Dataset extract start

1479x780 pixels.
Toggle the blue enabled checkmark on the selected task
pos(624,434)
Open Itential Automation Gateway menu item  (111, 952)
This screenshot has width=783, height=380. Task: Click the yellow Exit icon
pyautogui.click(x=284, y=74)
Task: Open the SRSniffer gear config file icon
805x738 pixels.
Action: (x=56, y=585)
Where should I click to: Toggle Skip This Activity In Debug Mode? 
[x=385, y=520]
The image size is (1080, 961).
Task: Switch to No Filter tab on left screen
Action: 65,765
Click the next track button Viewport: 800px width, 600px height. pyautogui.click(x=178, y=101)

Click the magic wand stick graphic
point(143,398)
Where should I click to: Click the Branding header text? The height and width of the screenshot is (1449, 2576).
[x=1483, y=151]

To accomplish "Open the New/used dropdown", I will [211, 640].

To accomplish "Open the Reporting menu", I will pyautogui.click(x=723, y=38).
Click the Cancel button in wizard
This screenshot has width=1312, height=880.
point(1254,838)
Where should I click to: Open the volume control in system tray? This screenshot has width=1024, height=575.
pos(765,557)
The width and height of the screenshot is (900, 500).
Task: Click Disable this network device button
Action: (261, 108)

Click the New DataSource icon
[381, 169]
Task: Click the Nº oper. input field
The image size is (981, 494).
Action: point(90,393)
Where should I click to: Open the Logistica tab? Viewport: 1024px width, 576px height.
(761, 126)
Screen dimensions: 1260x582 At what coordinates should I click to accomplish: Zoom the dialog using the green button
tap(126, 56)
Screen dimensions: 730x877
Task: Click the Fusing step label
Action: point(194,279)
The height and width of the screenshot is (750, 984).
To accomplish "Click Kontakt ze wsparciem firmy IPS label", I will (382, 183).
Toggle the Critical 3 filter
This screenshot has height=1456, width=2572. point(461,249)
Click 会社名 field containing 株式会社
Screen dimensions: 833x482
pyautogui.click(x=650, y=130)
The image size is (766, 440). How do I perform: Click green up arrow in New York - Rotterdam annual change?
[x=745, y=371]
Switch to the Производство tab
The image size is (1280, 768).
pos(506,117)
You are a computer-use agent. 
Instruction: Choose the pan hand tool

Dataset extract end

#### Exercise task:
Please reproduce each of the rows above word for word, in the same order.

#### Response to this exercise:
1479x780 pixels.
Toggle the blue enabled checkmark on the selected task
pos(624,434)
Open Itential Automation Gateway menu item  (111, 952)
This screenshot has width=783, height=380. Task: Click the yellow Exit icon
pyautogui.click(x=284, y=74)
Task: Open the SRSniffer gear config file icon
805x738 pixels.
Action: (x=56, y=585)
Where should I click to: Toggle Skip This Activity In Debug Mode? 
[x=385, y=520]
The image size is (1080, 961).
Task: Switch to No Filter tab on left screen
Action: 65,765
Click the next track button Viewport: 800px width, 600px height. pyautogui.click(x=178, y=101)

Click the magic wand stick graphic
point(143,398)
Where should I click to: Click the Branding header text? The height and width of the screenshot is (1449, 2576).
[x=1483, y=151]

To accomplish "Open the New/used dropdown", I will [211, 640].

To accomplish "Open the Reporting menu", I will pyautogui.click(x=723, y=38).
Click the Cancel button in wizard
This screenshot has width=1312, height=880.
point(1254,838)
Where should I click to: Open the volume control in system tray? This screenshot has width=1024, height=575.
pos(765,557)
The width and height of the screenshot is (900, 500).
Task: Click Disable this network device button
Action: (261, 108)

Click the New DataSource icon
[381, 169]
Task: Click the Nº oper. input field
The image size is (981, 494).
Action: point(90,393)
Where should I click to: Open the Logistica tab? Viewport: 1024px width, 576px height.
(761, 126)
Screen dimensions: 1260x582 At what coordinates should I click to accomplish: Zoom the dialog using the green button
tap(126, 56)
Screen dimensions: 730x877
Task: Click the Fusing step label
Action: point(194,279)
The height and width of the screenshot is (750, 984).
To accomplish "Click Kontakt ze wsparciem firmy IPS label", I will (382, 183).
Toggle the Critical 3 filter
This screenshot has height=1456, width=2572. point(461,249)
Click 会社名 field containing 株式会社
Screen dimensions: 833x482
pyautogui.click(x=650, y=130)
The image size is (766, 440). How do I perform: Click green up arrow in New York - Rotterdam annual change?
[x=745, y=371]
Switch to the Производство tab
The image size is (1280, 768).
pos(506,117)
You are a computer-use agent. 
Instruction: Choose the pan hand tool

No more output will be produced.